Menos mal que no es invierno, menos mal que no nevaba ni llovía ni había vientos huracanados. Menos mal… ¡tantas cosas!
Reflexión –del día después-.
El miedo, el pánico y su prima hermana la histeria nos han estado mirando mientras hacíamos cosas poco habituales llevados por la corriente del susto y la novedad inesperada.
En mi barrio donostiarra, las terrazas estuvieron llenas de gente hasta que se acabaron los pintxos, la cerveza fría y el dinero en el bolsillo para pagar –esta vez- en efectivo y no con el móvil o la tarjeta.
El apagón “nos” duró menos de dos horas y no cundió el pánico en general, pero sí que hubo gente que “en particular” no supo controlar ni emociones ni impulsos, ni estarse quieta en su casa, ni esperar con paciencia y serenidad a que volviese el suministro eléctrico.
Me pilló el “evento” en la camilla del masaje mensual que intenta quitarme las contracturas de mi provecto cuerpo. La masajista siguió tranquilamente –entraba luz natural- y al terminar, ya se empezaba a formar el corrillo a la puerta del negocio.
Contacté con Valencia donde vive mi hija y al comprobar que aquello iba en serio, me fui a casa, tipi tapa, con calma y sin llamar a nadie más enfrentándome a mi personal “ocho mil” para subir diecisiete pisos respirando con disciplina y –casi perdido el resuello-, al llegar, me tumbé en el sofá para descansar y esperar a que se restableciera el suministro eléctrico mientras me preparaba una ensalada con todo lo que pude pillar.
No llamé a nadie, ni nadie me llamó. Mi vulnerabilidad fue total y absoluta en medio de una soledad existencial. Como durante la PANDEMIA.
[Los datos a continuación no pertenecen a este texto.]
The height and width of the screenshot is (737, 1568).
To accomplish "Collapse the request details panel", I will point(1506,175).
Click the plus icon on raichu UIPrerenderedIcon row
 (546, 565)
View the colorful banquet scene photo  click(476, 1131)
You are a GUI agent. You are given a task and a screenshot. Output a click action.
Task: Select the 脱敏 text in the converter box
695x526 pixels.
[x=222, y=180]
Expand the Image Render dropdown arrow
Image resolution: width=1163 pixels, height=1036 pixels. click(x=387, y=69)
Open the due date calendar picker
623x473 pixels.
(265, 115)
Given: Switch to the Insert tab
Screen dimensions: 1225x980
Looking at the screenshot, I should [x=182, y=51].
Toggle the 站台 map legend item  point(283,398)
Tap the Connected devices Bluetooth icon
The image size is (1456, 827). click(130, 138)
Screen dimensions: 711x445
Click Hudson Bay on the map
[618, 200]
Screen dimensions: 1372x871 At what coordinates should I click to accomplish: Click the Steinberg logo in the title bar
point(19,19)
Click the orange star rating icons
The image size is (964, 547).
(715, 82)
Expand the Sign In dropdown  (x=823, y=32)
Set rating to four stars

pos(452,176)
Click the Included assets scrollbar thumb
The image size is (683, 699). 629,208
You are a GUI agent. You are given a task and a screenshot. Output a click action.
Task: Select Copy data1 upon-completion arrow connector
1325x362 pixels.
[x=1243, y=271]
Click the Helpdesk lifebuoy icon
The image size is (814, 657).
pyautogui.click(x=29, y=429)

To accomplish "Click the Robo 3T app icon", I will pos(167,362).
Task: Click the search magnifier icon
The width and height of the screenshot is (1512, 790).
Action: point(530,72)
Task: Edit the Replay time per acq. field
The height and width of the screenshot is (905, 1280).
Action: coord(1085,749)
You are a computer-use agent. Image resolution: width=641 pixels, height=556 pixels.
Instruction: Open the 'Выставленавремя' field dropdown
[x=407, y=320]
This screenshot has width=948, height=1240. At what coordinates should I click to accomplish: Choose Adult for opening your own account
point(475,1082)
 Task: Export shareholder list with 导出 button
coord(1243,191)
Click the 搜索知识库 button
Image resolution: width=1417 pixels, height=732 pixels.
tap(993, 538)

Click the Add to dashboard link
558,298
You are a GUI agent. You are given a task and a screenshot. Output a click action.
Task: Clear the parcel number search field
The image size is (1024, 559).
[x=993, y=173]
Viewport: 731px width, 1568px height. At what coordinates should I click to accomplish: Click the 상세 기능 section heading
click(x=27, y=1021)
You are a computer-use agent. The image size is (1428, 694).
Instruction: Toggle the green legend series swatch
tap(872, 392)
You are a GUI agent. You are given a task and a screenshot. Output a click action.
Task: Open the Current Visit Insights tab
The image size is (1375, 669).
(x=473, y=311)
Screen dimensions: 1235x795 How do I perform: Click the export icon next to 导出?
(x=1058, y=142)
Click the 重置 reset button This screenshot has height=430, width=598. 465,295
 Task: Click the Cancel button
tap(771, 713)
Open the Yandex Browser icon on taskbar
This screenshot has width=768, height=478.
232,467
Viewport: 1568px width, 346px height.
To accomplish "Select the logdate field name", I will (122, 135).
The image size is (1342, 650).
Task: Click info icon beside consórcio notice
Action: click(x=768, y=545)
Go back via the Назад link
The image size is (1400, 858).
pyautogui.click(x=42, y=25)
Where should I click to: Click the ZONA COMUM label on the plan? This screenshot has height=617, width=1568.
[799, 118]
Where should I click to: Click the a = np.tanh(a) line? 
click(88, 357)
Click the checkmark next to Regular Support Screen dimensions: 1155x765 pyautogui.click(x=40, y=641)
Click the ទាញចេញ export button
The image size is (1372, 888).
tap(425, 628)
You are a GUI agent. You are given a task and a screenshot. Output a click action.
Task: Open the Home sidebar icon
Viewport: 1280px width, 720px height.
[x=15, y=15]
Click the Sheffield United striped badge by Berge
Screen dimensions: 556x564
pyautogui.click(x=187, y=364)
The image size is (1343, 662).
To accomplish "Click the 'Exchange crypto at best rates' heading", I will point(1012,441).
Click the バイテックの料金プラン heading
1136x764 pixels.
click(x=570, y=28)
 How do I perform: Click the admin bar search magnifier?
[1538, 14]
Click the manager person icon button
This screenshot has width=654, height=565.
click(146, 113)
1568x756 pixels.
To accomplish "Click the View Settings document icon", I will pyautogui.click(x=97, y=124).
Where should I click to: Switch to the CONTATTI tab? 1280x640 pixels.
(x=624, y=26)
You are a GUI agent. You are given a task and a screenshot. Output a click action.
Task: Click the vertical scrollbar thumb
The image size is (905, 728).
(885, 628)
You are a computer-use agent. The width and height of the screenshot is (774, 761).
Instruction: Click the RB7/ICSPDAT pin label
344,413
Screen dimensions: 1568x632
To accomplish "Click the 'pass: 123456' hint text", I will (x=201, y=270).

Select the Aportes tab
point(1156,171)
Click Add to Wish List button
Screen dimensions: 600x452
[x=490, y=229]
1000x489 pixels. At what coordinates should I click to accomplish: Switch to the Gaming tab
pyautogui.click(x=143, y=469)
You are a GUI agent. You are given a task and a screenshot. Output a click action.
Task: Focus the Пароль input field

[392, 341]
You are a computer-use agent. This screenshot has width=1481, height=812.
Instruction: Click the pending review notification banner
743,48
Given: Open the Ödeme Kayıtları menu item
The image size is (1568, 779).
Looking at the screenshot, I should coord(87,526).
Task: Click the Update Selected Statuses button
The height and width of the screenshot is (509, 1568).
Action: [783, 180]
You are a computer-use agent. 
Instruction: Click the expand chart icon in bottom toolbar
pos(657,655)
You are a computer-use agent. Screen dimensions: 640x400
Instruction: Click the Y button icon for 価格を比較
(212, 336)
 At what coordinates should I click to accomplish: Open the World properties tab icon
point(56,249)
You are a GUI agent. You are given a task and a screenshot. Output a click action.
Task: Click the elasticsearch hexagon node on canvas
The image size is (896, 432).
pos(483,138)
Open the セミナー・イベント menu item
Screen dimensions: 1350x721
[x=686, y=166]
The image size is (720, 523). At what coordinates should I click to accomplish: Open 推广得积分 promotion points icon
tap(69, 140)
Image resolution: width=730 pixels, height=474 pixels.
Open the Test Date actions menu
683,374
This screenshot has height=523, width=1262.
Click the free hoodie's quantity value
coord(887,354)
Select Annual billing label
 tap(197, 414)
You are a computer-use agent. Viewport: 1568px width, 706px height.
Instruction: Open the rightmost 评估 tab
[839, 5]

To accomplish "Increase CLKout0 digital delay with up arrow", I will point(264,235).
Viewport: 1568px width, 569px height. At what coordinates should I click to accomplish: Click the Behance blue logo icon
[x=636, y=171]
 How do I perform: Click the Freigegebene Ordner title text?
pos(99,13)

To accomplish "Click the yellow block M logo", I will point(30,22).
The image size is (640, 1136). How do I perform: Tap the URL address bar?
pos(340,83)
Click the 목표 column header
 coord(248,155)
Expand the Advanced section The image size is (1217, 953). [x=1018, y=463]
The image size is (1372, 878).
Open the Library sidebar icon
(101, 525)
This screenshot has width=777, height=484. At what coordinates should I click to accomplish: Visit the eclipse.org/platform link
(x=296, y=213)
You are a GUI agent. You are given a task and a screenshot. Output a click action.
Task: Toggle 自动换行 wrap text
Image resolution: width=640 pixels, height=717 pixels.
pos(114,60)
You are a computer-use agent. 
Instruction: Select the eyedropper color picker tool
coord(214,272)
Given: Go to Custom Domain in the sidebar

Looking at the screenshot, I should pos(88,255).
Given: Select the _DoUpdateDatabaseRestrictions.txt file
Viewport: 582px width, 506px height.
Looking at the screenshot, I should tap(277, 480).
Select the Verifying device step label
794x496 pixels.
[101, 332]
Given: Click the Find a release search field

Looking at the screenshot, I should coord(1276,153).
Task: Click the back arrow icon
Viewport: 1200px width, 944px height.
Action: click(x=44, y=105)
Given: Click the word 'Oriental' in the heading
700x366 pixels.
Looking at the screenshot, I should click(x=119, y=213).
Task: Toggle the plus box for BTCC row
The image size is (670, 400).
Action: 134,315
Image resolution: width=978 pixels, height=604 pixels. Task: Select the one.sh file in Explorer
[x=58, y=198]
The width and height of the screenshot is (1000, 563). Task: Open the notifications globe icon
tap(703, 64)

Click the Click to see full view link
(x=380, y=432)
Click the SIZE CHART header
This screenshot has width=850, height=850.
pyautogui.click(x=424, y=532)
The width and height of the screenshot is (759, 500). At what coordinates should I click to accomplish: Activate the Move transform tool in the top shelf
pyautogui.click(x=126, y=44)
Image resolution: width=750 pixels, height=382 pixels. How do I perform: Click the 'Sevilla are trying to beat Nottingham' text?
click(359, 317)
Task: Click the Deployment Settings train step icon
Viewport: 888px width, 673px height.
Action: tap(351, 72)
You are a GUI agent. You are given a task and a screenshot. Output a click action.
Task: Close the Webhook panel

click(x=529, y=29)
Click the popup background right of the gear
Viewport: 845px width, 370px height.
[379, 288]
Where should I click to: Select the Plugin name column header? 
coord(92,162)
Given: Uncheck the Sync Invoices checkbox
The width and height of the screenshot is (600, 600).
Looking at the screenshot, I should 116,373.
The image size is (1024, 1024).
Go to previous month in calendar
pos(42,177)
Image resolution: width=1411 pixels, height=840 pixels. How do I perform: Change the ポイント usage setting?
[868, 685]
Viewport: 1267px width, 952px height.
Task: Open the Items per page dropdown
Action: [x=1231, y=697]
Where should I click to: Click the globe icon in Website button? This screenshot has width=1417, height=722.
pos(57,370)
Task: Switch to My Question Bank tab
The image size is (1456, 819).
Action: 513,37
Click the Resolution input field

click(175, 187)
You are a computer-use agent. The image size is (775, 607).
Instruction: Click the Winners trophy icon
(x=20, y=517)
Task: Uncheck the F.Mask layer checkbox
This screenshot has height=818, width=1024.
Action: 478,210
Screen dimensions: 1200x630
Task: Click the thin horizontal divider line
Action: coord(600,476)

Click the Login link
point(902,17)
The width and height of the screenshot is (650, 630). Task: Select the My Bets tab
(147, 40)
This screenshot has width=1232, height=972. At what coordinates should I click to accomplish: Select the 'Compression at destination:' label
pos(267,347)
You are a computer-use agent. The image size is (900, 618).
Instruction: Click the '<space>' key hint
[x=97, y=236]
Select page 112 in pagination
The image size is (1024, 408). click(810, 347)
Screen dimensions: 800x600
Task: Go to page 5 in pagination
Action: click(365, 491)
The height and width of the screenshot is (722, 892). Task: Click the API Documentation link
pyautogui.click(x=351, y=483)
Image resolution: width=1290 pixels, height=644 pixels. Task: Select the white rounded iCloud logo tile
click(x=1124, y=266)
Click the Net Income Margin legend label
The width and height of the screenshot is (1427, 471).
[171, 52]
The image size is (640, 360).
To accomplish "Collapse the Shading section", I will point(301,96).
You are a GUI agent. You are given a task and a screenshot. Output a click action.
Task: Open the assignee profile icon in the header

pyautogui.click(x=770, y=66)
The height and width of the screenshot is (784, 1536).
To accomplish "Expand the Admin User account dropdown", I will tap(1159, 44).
Pasé la tarde leyendo una biografía de Caspar David Friedrich y, en cuanto volvió la conexión a Internet, le dije a Alexa que me enviara lo antes posible un “camping gas” de los de toda la vida y una linterna con cargador para teléfono móvil. Las latas de sardinas y de bonito en aceite de oliva las compré al día siguiente. Papel higiénico no necesito acaparar, ni nada en especial, como no sea paciencia y ponerme una sillita al sol como decía el gran Octavio Paz.
Felices los felices y que se alejen de mí los conspiranoicos-apocalípticos-iluminados y listillos en general.